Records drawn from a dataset

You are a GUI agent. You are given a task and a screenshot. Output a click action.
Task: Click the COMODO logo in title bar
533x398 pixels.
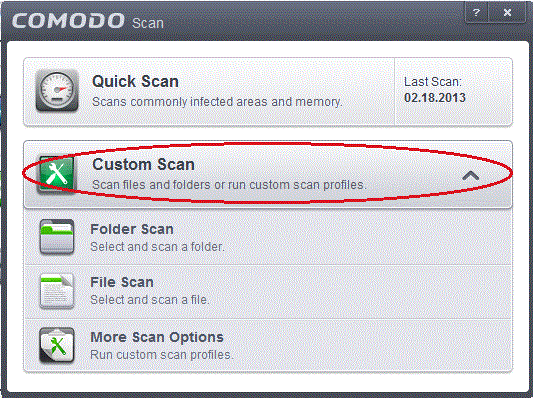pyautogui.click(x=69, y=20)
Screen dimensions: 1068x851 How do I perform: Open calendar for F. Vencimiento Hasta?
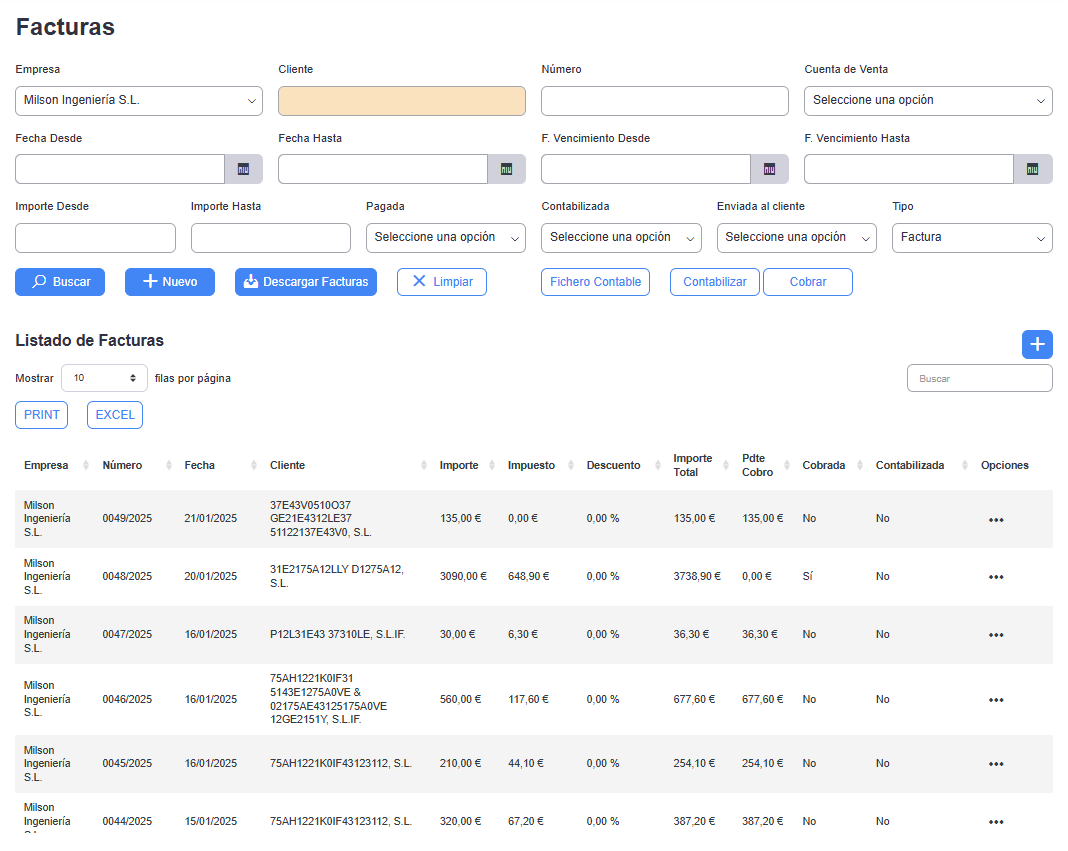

- [TO DO]
Starting with the line that holds "533x398 pixels.", print each line through the last one of the data exactly as written, but do not include the pictures.

- [TASK SOLUTION]
533x398 pixels.
pyautogui.click(x=69, y=20)
Screen dimensions: 1068x851 How do I perform: Open calendar for F. Vencimiento Hasta?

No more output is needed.